What if we are able to cure a disease 6 years before it will occur…
Currently in the USA approximately 5.7 Million people are living with Alzheimer’s disease (AD) and it is a 6th leading cause of death in this country. Based on Alzheimer’s association report number of affected by disease can raise to 14 Million by 2050.
The team from University of California, Berkeley and UCSF led by Benjamin Franc took data about 1,002 people living with AD from the Alzheimer’s Disease Neuroimaging Initiative (ADNI). A deep learning algorithm used given brain images to learn how the brain looks 6 years before the AD activates.
The learning algorithm processed more than 2,100 FDG-PET brain images. On 90 percent of dataset it was trained by researchers to recognise the differences between the healthy brain and the one affected by AD. Then algorithm tested “his knowledge” on the remaining 10 percent. Furthermore the researchers made an independent test in which it was given 40 FDG-PET of 40 people which were unknown to him before.

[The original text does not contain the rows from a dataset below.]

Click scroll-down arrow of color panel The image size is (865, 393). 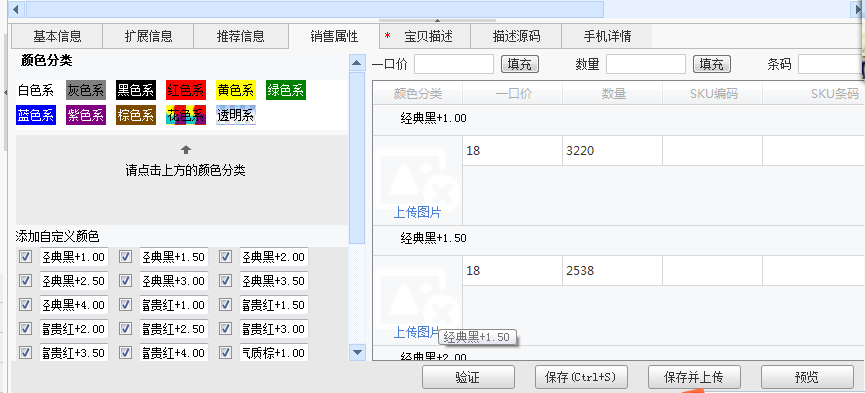point(357,352)
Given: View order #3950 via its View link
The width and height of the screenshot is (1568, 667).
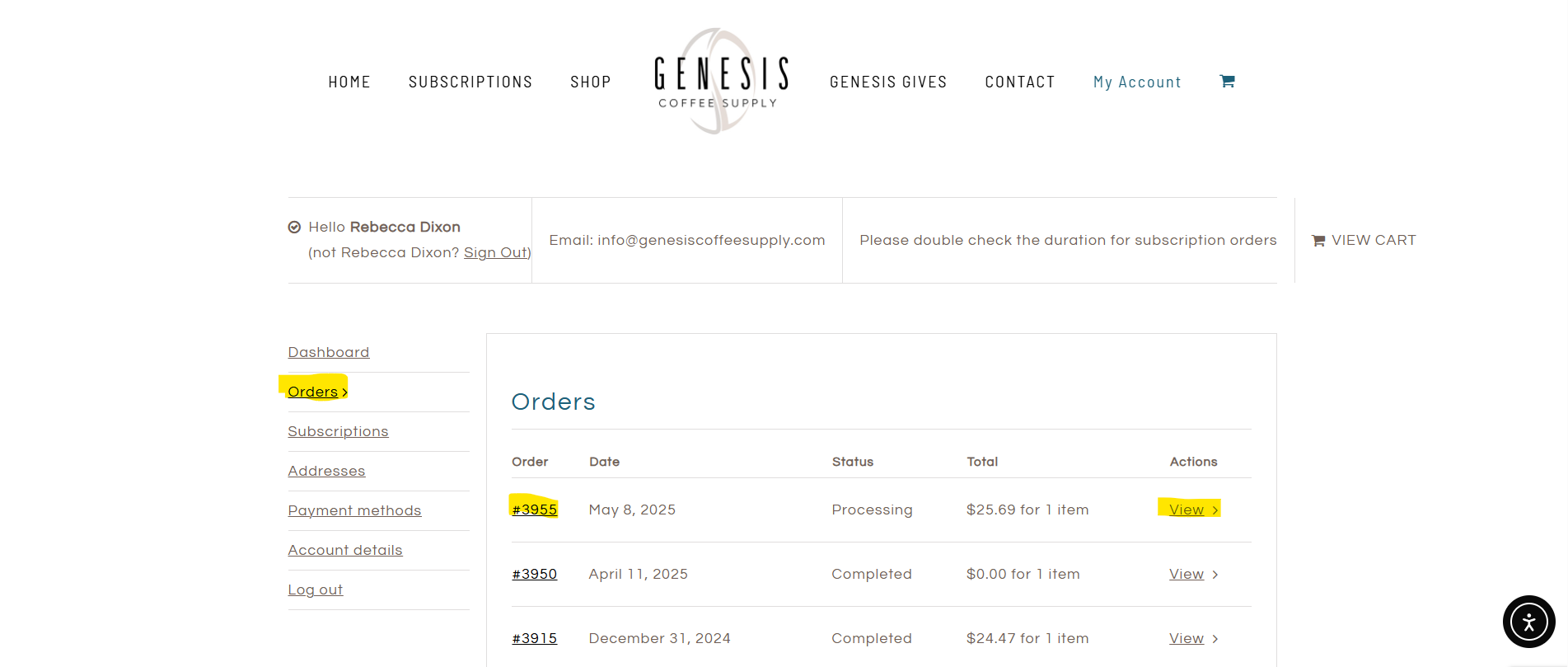Looking at the screenshot, I should point(1187,574).
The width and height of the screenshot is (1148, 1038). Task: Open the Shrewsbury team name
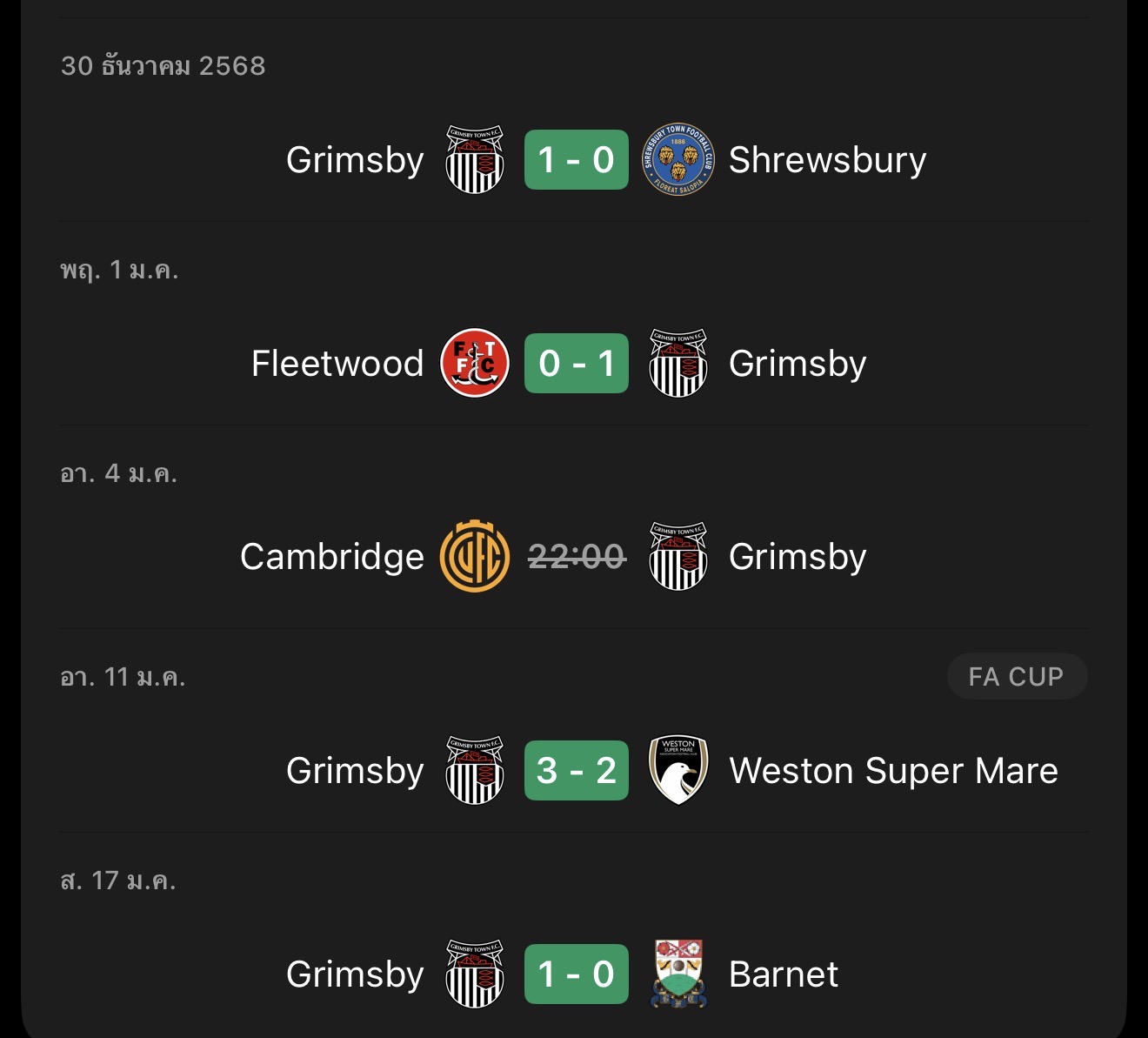point(827,160)
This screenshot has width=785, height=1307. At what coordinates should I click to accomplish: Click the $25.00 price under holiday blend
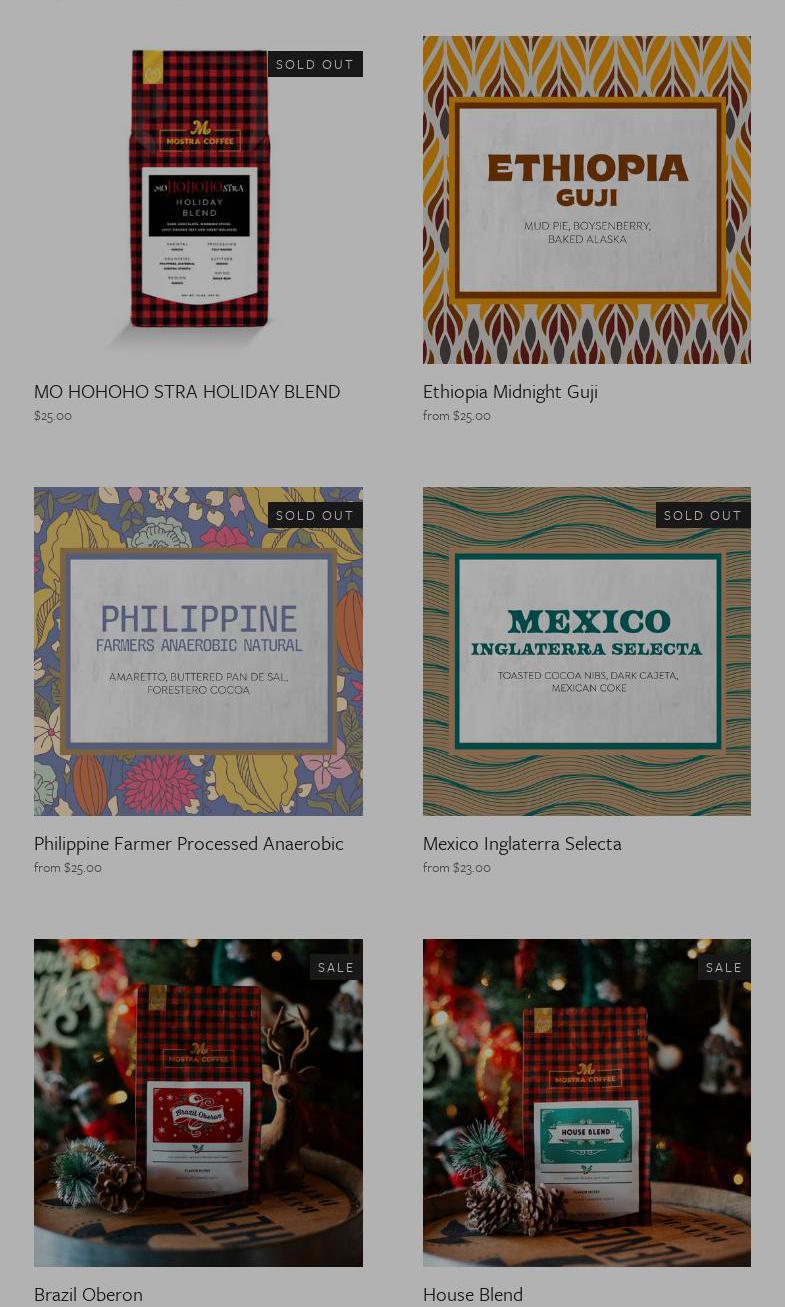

For those uninitiated FDG-PET is “18-F-fluorodeoxyglucose positron emission tomography”. In practice it is a test which shows metabolic activity. The radioactive glucose compound is put into the blood, then the PET scan shows the uptake of FDG in brain cells. The disability of metabolic activity of a brain is one of the first damages caused by AD.
The results of the research showed that the algorithm had 95% confidence on predicting the final diagnosis also on average it could predict AD 75.8 months before the final diagnosis. The algorithm focused on known areas of the brain but it also did pay attention to the rest of a brain.
In the future researchers would like to teach algorithm to recognise outcomes of other tests using different biomarkers specific to AD. Also the development of early diagnosis can help create preventative drugs.